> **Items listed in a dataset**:
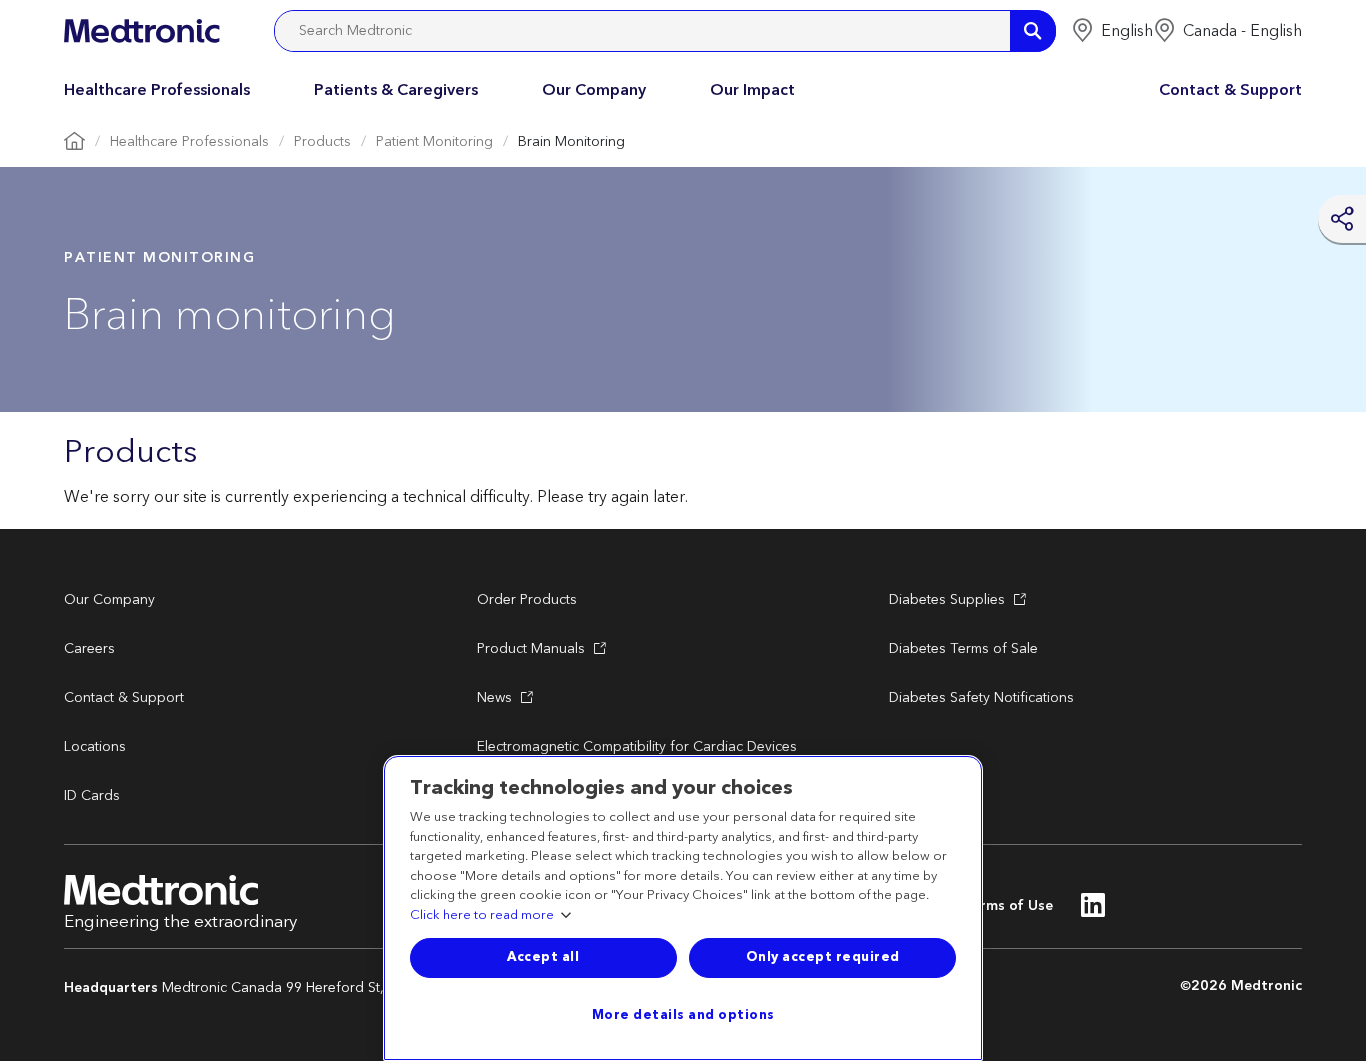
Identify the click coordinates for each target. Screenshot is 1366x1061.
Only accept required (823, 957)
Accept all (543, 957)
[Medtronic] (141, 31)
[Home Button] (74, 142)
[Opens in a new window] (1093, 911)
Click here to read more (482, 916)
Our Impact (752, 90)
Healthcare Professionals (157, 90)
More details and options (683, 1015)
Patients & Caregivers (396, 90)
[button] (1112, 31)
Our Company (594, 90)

> **Work request**: Reproduce the complete set of records verbatim and omit the pictures.

> **Response below**:
Identify the click coordinates for each target. Screenshot is 1366x1061.
Only accept required (823, 957)
Accept all (543, 957)
[Medtronic] (141, 31)
[Home Button] (74, 142)
[Opens in a new window] (1093, 911)
Click here to read more (482, 916)
Our Impact (752, 90)
Healthcare Professionals (157, 90)
More details and options (683, 1015)
Patients & Caregivers (396, 90)
[button] (1112, 31)
Our Company (594, 90)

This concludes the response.